The important part is the "do", "check" and "act" stages of the loop. Almost anybody can observe things in need of improvement. It's a lax scrum master who doesn't then push the team into the "whatcha gonna do about it?" discussion and come up with a plan; otherwise what you've got is less a retrospective than a cathartic moaning session. The challenge teams face is usually in carrying out their plan, measuring its effectiveness and deciding where to go next. Without formalising these steps, you can end up with a series of retrospectives that always identify the same problems and always come up with the same plans to deal with them, without anything ever happening.
Daily Kaizen
Another option for teams who are a bit more comfortable deviating from the textbook Scrum approach is to replace the daily standup with a daily Kaizen meeting. This can be beneficial when you have a focused team who communicate well and no longer need the standup as a means to tell each other what's going on. It can also work for teams who tend to over-focus on what they got done rather than what needs doing and what's in the way.
In this format, the team starts by asking itself two questions,
- "What is wasteful and slowing us down?"
- "How can we try to fix it today?"
Then towards the end of the day (or at the start of the next day's daily Kaizen meeting) the team should gather again and ask:
- "Did our plan improve things?"
- "Should we adopt it?"
In this way the team can roll over the small imperfections day by day, leaving their retrospectives free to concentrate on the bigger problems.
Continuous Kaizen
Having a regular Kaizen meeting is a good way to make sure things are always improving in some small way, but a team that's experienced with the process will want to go further than that. This means starting a Kaizen the moment waste is identified. It needs a bit of experience with the process, as teams who aren't used to how it works and what's achievable will struggle to get the balance right. Either they'll spend the entire day downing tools to start a Kaizen because the kettle needed filling or there's an ant in somebody's lunchbox, or they'll never start one even though the build server's on fire and the network keeps dropping out.

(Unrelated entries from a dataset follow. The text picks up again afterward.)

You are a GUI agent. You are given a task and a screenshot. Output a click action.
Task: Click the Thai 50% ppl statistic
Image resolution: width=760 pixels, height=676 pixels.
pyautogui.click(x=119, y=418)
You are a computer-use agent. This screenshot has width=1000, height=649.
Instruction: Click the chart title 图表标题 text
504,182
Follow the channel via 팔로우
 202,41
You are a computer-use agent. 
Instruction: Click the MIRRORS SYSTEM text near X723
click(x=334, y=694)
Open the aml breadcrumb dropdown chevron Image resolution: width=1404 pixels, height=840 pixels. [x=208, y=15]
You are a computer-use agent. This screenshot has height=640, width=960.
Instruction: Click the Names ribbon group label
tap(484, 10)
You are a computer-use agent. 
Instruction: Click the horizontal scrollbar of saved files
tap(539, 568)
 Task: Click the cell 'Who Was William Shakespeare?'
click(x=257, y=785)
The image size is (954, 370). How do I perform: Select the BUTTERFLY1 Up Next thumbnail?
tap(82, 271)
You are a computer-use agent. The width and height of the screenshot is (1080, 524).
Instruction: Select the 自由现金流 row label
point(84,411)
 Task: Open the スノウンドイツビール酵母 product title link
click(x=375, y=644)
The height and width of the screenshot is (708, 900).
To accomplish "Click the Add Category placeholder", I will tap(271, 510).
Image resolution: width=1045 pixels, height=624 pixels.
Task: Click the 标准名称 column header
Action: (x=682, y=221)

Once they can navigate that fine line of when starting a Kaizen is productive, though, being ready to call one at any point can really accelerate the process of improvement. The aim is to correct inefficiency and waste the moment it's spotted. You might need some tweaking to avoid overcommitment (a Kanban for tracking, or at least a team code of conduct to never have more than two Kaizens in flight at the same time) and distraction from the main task of getting work done, but done well it means you have a team who immediately huddle to solve waste rather than carrying a large variety of minor irritations into their retrospective or stand-up.
The key to all of these variants is that you're always looking for some way to improve things and measuring its effectiveness. Some teams do this anyway, but if you find you're saving everything up for a group moaning session at the retrospective and never doing anything much about it then adding Kaizen into your scrums will be a big help.